Congo Unfreezes AAOG Congo Accounts in Ongoing Dispute with SMP

Zenith Energy has provided an update on the legal claim  initiated during 2019 by its subsidiary in the Republic of the Congo, Anglo African Oil & Gas Congo S.A.U (AAOG Congo), against Société de Maintenance Pétrolière (SMP), the rig contractor employed for drilling services in wells TLP-103 and TLP-103C of the Tilapia oilfield, following a series of significant performance failures by the SMP 102 rig during drilling activities.

According to Zenith the company has recently been successful in obtaining a revocation of the court order that had blocked its bank accounts following AAOG’s withholding payment of SMP’s final invoice for an amount of approximately US$650,000, and a retention right over the Rig which, at the time, was positioned within the Tilapia oilfield.

Zenith says an amount of approximately US$36,000 has now been unfrozen and made available to provide additional funding for AAOG Congo.

Further, Zenith adds it believes the Claim launched by AAOG Congo in the Paris commercial court against SMP to recover costs of US$3.1 million relating to SMP’s unsatisfactory performance has merit, especially on account of the significant evidence collected at the time to substantiate its position.

It says that following interactions with its French legal advisers, the Company has decided to continue vigorously pursuing the Claim to recover costs of approximately US$3.1 million.
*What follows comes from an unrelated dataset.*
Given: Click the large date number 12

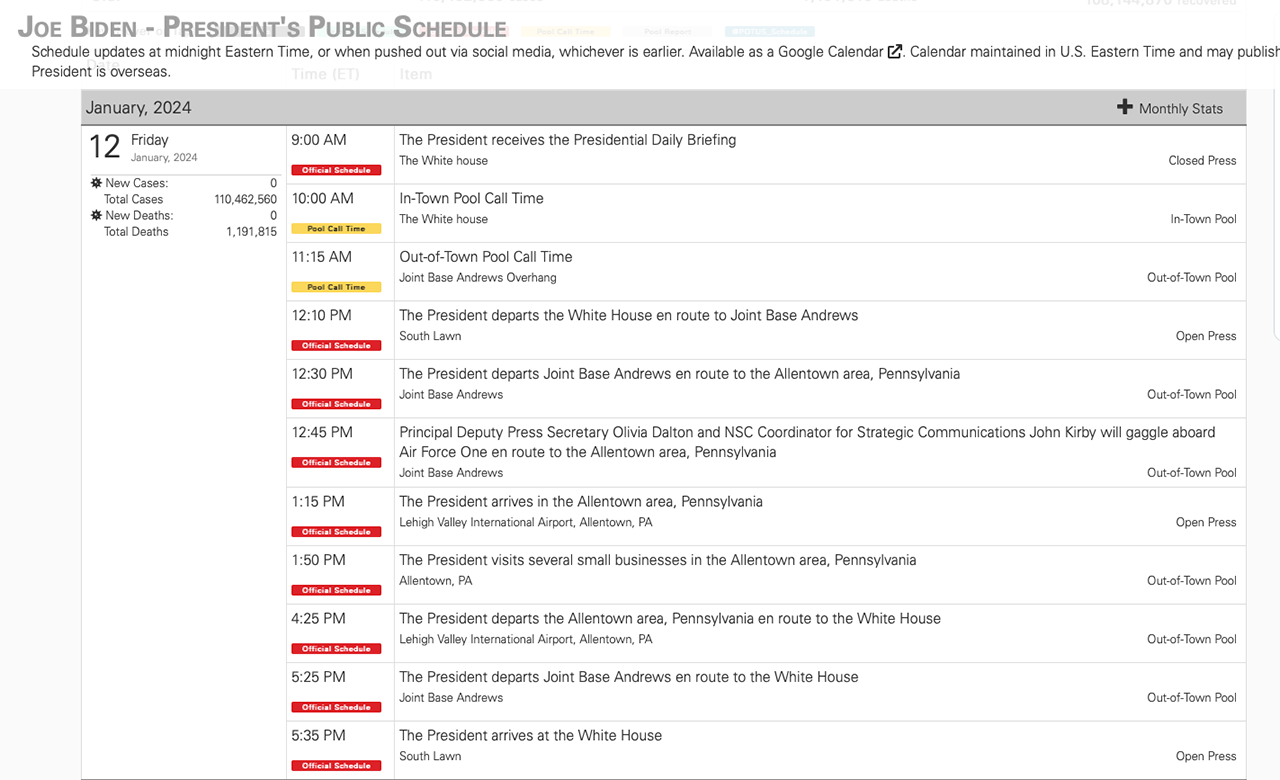Looking at the screenshot, I should tap(105, 147).
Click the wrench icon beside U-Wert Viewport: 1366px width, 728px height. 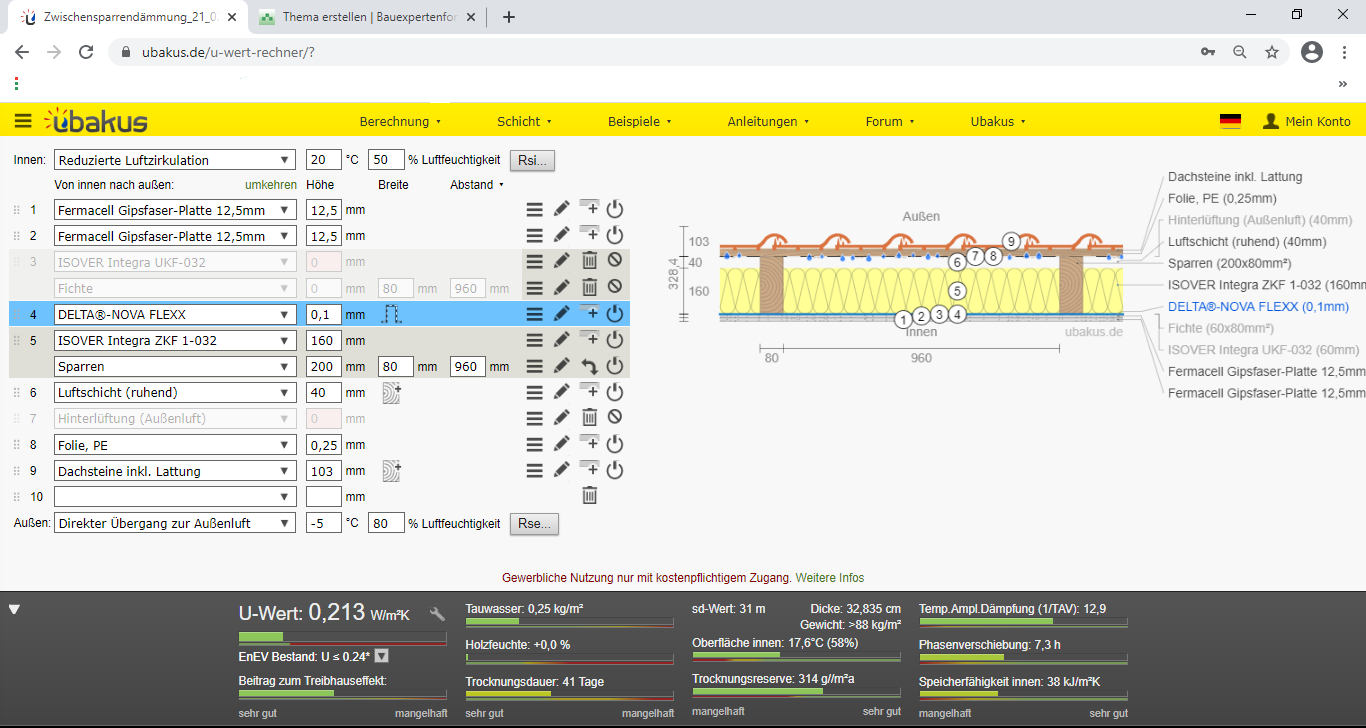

There is also a possibility of increasing the Claim amount in consideration of the commercial damages suffered by AAOG Congo as direct result of SMP’s drilling performance.

Andrea Cattaneo, Chief Executive Officer, commented:

“We are pleased to have successfully obtained the revocation of the court order that had resulted in AAOG’s bank accounts being frozen. The recovery of approximately US$36,000 has a symbolic significance because it shows that we are steadily achieving the gradual recovery of moneys rightfully held by, as well as owed to, AAOG Congo. The Company has consulted with its French legal advisers and, having evaluated the merits of the case and the significant potential compensation payment of at least US$3.1 million, intends to zealously pursue AAOG Congo’s Claim. To this end, we plan to reach out to third party financing providers, specialised in legal cases such as these, in order to avoid any cash burden being incurred by the Company in pursuing the Claim going forward. I look forward to updating the market regarding further progress in the Republic of the Congo in the period ahead.”